ANNI ’80! - RISCOPERTO IL DECENNIO PIU’ DETESTATO DALLA SINISTRA (AH! CRAXI, TOH! LA DISCO, OHIBÒ! L’EDONISMO) – UN PEZZO DI GRASSO, UN VECCHIO ARTICOLO DI DAGO

1. LA ‘'CONTROCULTURA'' DEGLI ANNI 80
Aldo Grasso per il "Corriere della Sera"

Correva il decennio. È sempre difficile raccontare la storia per decenni. Cosa sono stati gli anni Ottanta? Gli anni del riflusso? Gli anni dell'edonismo reaganiano? Un prolungamento dei favolosi Sessanta, il decennio, come sostengono molti, che ha illuminato di una luce diversa anche i decenni successivi?

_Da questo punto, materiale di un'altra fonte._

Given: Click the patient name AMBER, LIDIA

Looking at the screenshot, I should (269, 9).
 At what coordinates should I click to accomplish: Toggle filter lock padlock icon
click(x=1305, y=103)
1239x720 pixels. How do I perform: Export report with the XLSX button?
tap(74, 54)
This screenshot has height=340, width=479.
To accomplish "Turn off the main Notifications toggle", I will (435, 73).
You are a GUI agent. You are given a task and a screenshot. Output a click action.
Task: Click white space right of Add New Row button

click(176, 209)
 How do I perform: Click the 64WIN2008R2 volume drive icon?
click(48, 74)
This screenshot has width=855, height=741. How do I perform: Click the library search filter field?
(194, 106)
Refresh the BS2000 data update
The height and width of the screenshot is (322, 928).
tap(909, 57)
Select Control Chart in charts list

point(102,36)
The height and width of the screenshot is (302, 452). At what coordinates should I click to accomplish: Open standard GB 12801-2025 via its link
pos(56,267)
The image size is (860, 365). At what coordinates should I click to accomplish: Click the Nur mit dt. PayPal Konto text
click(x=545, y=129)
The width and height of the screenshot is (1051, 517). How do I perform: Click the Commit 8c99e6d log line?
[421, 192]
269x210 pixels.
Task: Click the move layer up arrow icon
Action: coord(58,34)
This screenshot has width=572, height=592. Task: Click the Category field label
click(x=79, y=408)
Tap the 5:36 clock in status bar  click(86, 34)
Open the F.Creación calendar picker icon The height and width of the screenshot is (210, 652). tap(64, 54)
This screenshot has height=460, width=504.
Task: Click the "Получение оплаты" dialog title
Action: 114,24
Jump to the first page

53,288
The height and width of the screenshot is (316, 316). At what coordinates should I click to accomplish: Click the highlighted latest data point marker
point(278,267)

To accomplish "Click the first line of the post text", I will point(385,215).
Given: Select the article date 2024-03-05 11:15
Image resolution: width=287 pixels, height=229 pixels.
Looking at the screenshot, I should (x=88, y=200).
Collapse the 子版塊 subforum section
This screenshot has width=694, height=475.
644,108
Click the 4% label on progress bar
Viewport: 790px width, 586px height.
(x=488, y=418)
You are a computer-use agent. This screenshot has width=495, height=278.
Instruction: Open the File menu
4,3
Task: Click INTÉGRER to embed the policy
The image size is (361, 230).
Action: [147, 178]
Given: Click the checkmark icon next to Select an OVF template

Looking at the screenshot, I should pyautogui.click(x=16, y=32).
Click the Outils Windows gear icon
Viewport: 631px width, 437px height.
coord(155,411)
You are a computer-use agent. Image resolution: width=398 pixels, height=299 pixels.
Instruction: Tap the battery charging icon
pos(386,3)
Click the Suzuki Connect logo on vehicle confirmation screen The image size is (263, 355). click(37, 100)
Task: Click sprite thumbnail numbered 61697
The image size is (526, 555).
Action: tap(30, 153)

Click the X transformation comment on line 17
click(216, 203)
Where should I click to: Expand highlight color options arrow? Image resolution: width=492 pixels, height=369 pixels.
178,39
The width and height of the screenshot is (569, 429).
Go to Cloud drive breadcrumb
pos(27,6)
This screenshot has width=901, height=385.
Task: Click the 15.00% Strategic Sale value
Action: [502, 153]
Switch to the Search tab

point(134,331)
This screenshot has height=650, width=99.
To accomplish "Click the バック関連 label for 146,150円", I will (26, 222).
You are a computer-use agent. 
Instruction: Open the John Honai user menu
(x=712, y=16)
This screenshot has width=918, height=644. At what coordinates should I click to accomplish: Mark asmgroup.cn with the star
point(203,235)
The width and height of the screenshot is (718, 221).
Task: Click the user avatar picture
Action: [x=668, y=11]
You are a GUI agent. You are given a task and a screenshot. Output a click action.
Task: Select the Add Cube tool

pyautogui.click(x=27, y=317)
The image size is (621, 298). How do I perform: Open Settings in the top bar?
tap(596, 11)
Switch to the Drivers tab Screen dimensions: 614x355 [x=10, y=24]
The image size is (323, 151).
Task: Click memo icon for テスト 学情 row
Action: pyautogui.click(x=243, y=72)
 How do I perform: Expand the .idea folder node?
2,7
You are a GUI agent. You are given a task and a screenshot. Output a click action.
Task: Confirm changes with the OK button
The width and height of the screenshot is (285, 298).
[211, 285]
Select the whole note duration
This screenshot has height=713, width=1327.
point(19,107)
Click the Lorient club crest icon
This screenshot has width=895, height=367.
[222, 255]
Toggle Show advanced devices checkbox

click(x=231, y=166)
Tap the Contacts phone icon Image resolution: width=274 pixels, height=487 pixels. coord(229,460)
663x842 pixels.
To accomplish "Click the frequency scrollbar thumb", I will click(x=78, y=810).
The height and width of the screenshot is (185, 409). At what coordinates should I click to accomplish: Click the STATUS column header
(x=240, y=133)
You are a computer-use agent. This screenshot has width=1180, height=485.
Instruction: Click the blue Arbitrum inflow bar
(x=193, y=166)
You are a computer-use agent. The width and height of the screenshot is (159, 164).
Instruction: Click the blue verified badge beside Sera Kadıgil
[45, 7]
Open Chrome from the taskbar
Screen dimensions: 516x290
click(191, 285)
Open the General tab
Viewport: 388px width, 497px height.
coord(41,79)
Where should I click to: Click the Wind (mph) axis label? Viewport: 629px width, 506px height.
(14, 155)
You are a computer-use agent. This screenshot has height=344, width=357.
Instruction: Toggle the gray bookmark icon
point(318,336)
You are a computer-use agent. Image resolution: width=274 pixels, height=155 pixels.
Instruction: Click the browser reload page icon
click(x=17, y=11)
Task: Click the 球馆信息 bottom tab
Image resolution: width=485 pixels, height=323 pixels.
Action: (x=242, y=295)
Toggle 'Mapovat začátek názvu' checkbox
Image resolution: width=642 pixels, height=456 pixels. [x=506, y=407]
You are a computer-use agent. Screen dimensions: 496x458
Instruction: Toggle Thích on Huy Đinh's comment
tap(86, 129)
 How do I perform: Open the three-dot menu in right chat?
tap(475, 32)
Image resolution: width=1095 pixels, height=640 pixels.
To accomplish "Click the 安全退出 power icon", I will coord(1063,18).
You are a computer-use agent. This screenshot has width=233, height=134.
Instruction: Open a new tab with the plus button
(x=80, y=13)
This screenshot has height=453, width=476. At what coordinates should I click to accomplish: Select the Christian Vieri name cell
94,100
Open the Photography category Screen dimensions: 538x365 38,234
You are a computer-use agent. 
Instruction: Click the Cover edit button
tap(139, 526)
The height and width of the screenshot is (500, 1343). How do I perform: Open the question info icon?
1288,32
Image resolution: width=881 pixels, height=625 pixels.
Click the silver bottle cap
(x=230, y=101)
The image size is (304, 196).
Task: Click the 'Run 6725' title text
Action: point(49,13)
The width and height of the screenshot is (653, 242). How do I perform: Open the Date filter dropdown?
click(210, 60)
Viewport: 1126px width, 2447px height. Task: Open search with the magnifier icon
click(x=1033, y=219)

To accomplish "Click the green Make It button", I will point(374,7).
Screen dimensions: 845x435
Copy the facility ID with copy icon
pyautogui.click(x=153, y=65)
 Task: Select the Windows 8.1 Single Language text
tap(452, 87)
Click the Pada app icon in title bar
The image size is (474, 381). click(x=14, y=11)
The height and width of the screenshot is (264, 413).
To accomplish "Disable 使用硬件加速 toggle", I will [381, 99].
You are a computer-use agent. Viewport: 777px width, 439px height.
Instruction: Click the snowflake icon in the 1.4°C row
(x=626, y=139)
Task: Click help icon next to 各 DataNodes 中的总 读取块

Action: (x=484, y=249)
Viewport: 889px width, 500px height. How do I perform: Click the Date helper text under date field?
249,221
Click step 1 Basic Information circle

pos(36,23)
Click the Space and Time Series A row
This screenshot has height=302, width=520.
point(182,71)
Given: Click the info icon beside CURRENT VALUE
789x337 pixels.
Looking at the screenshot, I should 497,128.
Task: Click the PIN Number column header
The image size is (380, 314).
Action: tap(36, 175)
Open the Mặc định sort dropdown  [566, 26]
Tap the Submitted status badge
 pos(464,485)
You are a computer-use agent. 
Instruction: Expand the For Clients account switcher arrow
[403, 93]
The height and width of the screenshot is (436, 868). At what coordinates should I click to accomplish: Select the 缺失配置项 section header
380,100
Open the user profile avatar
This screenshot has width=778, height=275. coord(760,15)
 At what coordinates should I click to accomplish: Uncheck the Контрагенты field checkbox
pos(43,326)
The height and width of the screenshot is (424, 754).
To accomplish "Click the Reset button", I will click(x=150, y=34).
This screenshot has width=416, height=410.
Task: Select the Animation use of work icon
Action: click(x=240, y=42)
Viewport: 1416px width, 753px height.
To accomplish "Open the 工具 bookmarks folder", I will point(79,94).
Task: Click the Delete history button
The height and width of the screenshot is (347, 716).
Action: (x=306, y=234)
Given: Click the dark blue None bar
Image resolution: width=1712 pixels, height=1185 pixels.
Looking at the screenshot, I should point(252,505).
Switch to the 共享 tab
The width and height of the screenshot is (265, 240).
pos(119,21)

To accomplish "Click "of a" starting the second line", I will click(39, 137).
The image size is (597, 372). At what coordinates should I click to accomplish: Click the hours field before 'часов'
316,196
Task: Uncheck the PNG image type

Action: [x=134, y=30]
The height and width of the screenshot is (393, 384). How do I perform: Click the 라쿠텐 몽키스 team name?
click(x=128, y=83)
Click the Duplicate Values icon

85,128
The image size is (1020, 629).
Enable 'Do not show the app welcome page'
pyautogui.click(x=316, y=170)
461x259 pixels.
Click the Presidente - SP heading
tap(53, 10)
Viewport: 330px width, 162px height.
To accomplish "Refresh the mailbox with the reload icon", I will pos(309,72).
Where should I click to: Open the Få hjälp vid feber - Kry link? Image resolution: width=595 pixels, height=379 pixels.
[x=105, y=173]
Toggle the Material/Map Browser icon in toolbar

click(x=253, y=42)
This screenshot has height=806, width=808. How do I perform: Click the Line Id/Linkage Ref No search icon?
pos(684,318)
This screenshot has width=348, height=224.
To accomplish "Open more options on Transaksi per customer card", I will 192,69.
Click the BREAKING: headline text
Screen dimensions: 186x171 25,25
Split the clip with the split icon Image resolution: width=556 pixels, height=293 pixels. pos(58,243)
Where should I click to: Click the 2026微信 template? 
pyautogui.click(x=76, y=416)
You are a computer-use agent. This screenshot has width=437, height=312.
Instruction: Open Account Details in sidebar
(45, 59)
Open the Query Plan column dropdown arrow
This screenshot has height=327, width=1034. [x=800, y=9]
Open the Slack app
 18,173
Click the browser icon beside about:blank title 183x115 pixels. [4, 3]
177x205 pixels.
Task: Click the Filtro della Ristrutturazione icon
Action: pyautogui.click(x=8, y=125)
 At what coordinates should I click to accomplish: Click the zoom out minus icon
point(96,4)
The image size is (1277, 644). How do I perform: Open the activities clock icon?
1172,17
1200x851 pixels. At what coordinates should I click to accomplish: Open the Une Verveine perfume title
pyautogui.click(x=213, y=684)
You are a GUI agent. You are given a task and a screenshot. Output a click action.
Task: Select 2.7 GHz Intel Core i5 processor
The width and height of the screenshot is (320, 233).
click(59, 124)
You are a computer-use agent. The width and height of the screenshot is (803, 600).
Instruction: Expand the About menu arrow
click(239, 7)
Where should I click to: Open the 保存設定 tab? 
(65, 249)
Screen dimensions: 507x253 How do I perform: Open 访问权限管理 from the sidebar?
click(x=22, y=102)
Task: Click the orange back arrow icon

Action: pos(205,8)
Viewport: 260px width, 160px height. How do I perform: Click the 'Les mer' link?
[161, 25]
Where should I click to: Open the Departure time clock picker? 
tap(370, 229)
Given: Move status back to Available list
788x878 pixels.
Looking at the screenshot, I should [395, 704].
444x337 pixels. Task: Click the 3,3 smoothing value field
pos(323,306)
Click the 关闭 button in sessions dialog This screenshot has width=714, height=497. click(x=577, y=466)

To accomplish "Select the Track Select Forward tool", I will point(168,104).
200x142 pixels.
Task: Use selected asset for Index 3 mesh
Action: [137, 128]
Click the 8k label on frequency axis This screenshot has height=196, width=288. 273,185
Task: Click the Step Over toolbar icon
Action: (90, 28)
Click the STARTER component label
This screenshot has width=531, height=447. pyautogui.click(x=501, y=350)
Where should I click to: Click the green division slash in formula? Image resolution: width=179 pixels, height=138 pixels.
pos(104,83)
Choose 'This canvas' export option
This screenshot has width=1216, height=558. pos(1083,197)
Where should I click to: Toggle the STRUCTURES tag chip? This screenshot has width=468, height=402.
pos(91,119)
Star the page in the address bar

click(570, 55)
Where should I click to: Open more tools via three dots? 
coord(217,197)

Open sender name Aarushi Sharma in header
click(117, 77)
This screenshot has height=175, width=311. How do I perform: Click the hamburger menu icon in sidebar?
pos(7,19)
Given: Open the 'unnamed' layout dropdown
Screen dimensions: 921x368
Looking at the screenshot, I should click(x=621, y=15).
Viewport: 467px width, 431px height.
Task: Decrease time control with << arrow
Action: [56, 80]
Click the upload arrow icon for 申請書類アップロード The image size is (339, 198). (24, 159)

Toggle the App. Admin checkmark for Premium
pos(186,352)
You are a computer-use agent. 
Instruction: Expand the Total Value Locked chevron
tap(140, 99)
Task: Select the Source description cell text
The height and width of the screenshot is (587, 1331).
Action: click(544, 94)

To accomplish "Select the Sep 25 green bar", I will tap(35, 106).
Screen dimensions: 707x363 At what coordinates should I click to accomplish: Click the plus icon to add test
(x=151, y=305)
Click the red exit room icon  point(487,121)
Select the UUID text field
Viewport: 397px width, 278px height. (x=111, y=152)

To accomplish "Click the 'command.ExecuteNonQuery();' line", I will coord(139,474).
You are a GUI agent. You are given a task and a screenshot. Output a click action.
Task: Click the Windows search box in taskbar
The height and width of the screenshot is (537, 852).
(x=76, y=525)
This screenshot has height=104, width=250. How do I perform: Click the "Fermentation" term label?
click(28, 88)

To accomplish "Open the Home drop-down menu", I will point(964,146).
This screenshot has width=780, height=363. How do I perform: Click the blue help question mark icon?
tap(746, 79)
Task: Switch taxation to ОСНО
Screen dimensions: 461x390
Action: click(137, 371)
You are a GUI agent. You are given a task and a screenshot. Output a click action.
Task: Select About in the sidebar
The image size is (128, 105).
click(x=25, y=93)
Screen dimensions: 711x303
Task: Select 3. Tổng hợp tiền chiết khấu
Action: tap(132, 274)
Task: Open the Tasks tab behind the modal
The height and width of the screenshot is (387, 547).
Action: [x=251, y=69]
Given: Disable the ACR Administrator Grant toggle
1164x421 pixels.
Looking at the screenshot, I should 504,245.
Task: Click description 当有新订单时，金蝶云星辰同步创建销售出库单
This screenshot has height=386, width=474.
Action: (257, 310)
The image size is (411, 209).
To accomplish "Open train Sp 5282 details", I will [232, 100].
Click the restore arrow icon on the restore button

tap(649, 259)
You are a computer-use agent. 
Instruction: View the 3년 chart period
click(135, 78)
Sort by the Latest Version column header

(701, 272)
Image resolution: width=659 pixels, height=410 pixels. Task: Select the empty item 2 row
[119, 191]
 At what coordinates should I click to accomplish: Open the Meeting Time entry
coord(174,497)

National Geographic Channel propone una rivisitazione di quegli anni, pieni di avvenimenti importanti, ma la cui caratteristica principale sembra essere questa: è il periodo in cui la «controcultura» è andata al potere (martedì, ore 20.55, canale 403 di Sky).

Basterebbe solo accennare alla meravigliosa avventura di Steve Jobs: «Le persone che hanno inventato il XXI secolo erano hippy della West Coast che fumavano erba e andavano in giro in sandali come Steve, perché vedevano le cose in maniera diversa». Sono parole di Bono Vox, il cantante degli U2.

Sono stati anche gli anni in cui la tv ha reso memorabile il suo agire, a qualunque prezzo. Proprio nel 1981, le telecamere documentano in diretta l'assalto del colonnello Tejero alle Cortes di Madrid, i quattro colpi di pistola a Ronald Reagan, l'attentato al Papa, l'assassinio di Sadat.

Da allora, la morte è diventata parte della cerimonia. Ma è anche il momento, secondo Robert J. Thompson, in cui la tv prende coscienza di se stessa: «In qualche momento degli anni 80, la Tv divenne arte. Raccolte di sceneggiature televisive cominciarono ad apparire nelle librerie B. Dalton; i dipartimenti universitari di letteratura iniziarono a offrire corsi con titoli come "L'analisi della immagine televisiva" e ben noti scrittori e registi di romanzi, cinema e teatro iniziarono clamorosamente a lavorare nel medium una volta disprezzato».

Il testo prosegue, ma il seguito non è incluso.